Roger Duffy

Roger DuffyRoger Duffy


The AFA campus and buildings are an important part of the SOM portfolio. The original SOM collection of buildings, circa 1954-1962, shares a disciplined and common modernist design…

What was the most difficult issue about working within this building type or the most unexpected challenge that may have influenced new thought in your project?

The AFA campus and buildings are an important part of the SOM portfolio. The original SOM collection of buildings, circa 1954-1962, shares a disciplined and common modernist design language. The Chapel, on the other hand, is a unique expression that can be seen together along with the surrounding ramparts, accent piece.

Our primary design challenge for the CCLD project was to create another distinct and contemporary, secular, signature element, (in close proximity to the chapel, which is their spiritual signature element), but also a solution that would be respectful of the existing campus. The CCLD program is organized around the subjects of character and leadership education and training. The building is an interesting mix of known functional spatial typologies, including assembly, classroom, breakout and office functions. The building also intertwines existing adjacent functions, that include outdoor spaces, offices, social, and assembly functions. We have also elaborated the existing design language, weaving the new features into the shared campus aesthetic. The solution mediates between existing hierarchies; two distinct campus levels, one that is publicly assessable, and a lower secure cadet level. The adjacent functions and distinct levels help to organize five new entries to the CCLD, all serving different constituent groups.

In summary, our design is a small, but very important and respectful addition to the historic landmark core of the Air Force Academy.

Did this project expand or evolve your role as an architect in any way? In general, do you feel that the role of the architect is changing on current projects?

Yes our role is constantly changing from project to project, and architects must constantly adapt to ever changing circumstances. Specifically, our roles vary widely and are dependent on the circumstances of a project. In general, the profession is relying on highly skilled, very well rounded professionals who are able to leverage all of the sophisticated design tools available.

How is your building possible today in a way that it may not have been before and how have trends in technology and society inspired new thought and solutions?

Almost everything is being designed in 3-dimensions. The technologies allow for new ways to consider potential solutions. In the case of the CCLD skylight feature, the solar alignment, energy modeling, structural engineering, and detailing, are all considered simultaneously. Programs can be written to optimize design variables based on certain assumed parameters. The results can be considered much more quickly than were allowed under previous working methods. The contingent relationships between the spaces, tectonics, and components of a design are merged together into a whole design that is considered simultaneously, during the design process.
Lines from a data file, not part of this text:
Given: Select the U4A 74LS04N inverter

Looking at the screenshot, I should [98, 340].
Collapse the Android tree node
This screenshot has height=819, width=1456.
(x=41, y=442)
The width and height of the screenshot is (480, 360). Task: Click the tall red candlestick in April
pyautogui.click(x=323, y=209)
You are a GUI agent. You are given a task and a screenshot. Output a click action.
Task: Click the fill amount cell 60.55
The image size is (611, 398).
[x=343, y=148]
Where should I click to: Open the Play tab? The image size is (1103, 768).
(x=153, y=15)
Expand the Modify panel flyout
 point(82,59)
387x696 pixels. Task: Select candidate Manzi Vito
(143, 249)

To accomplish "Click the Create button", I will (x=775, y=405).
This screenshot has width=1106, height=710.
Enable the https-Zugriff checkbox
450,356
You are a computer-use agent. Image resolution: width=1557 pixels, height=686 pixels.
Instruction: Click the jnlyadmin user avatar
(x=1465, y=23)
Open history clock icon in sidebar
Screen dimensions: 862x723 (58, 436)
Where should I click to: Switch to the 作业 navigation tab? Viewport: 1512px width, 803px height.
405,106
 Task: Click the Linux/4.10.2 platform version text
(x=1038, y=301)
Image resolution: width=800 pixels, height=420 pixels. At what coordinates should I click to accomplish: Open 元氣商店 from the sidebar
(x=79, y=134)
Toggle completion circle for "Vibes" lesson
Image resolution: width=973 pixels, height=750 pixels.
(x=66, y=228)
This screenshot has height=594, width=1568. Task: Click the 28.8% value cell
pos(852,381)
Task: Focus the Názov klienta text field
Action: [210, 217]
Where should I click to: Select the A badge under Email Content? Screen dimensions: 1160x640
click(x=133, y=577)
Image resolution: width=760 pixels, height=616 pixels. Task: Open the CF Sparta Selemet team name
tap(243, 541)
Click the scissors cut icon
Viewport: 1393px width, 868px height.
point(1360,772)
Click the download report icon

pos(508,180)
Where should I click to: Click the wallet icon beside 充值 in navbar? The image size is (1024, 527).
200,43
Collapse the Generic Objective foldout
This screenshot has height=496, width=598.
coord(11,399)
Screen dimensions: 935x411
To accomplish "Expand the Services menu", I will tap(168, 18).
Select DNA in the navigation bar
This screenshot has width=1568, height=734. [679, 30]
In the context of this project, how is your office and design process being influenced by current trends in academic curricula and incoming young architects? In turn, how are current projects and processes guiding the ongoing reformulation and development of academic curricula?

Generally, in the case of the CCLD project, there is much more emphasis on whole building designs supporting continuous learning, interaction, and discovery.

Buildings are also being asked to accommodate highly flexible spaces and infrastructures. Many things must be considered together, and many variables must be viewed in a comparative way. Young highly skilled architects can contribute to a degree; however, we are seeing a strong reliance on talent with experience and the skills to leverage the opportunities and tools that we use. In a sense it seems to take longer to train talented young architects, as there is much more to learn. Architects are being asked to do more, be more specific, in an attempt to mitigate risk. I am not entirely sure that academia is keeping pace with the range of skills that are now required to be a successful architect. A variety of skills additional to design, are now required, and they definitely include a range of communication skills. The challenge and responsibility is for academia to teach students the necessary skills that they will need to adapt to the changing professional world. I believe that universities should engage a combination of practicing and academic architects, and perhaps create a more balanced student education.